Overall, the results of the present study suggest that LAB-based fermentation can be targeted to improve the stability and retention of phenolic bioactive linked antioxidant and anti-hyperglycemic functional qualities in select sweet potato cultivars, especially for the off-white-fleshed sweet potato cultivar (Murasaki).

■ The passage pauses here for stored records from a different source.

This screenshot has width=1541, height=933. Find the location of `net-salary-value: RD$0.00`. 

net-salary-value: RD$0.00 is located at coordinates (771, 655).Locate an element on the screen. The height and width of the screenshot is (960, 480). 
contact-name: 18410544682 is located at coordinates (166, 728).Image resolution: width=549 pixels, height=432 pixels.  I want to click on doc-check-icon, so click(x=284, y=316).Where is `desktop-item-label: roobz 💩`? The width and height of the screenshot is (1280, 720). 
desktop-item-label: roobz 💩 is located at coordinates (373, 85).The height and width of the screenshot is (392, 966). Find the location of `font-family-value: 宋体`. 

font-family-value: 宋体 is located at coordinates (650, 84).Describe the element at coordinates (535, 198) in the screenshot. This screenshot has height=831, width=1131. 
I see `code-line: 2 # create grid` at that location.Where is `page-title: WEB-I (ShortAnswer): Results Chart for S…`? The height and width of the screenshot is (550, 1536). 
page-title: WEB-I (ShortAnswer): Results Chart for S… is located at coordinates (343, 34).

3.4. Viable Cell Count of Lactiplantibacillus plantarum in Fermented Sweet Potatoes
The presence of active LAB counts in fermented food and beverage sample is important for their potential probiotic and gut health benefits. In this present study, viable cell counts of
L. plantarum in fermented sweet potato sample were determined at different time points (0, 24, 48, and 72 h during fermentation). Maximum counts of
L. plantarum were observed during the initial stages of fermentation (0 and 24 h) when compared to later periods (48 and 72 h), which could be due to the presence of more nutrients at the initial fermentation stage (
Table 6 and
Figure 2).
Overall, there was a reduction in colony forming units of LAB during fermentation from 24 to 72 h. The decrease in the viable cell counts might be due to the differences in pH or due to the declining growth of lactic acid bacteria after consuming all available nutrients that are required to sustain their growth. Significant differences in the viable cell counts of
L. plantarum due to different sweet potato substrate (cultivar differences) sources were observed, as Murasaki and NIC-413 supported higher growth (
Table 6) at the initial fermentation stages. Therefore, for probiotic application, 24 h fermentation of sweet potato and the selection of the right cultivar like Murasaki might be optimum, while a longer period of LAB fermentation can be targeted for other health-focused food and therapeutic applications. Furthermore, other plant-based foods with different fiber, oligosaccharide, and bioactive profiles like whole grains, beans, and root vegetables (parsnip, rutabaga) can also be integrated with fermented sweet potato to improve the growth of LAB and to enhance the probiotic and human gut health benefits. This fermentation strategy and food synergies can be targeted to design novel sweet potato-based fermented foods (bio-transformed flours for fries and whole fermented sweet potato foods and beverages) and as functional ingredients to add into breads, soups, and commercial baby foods for wider health benefits.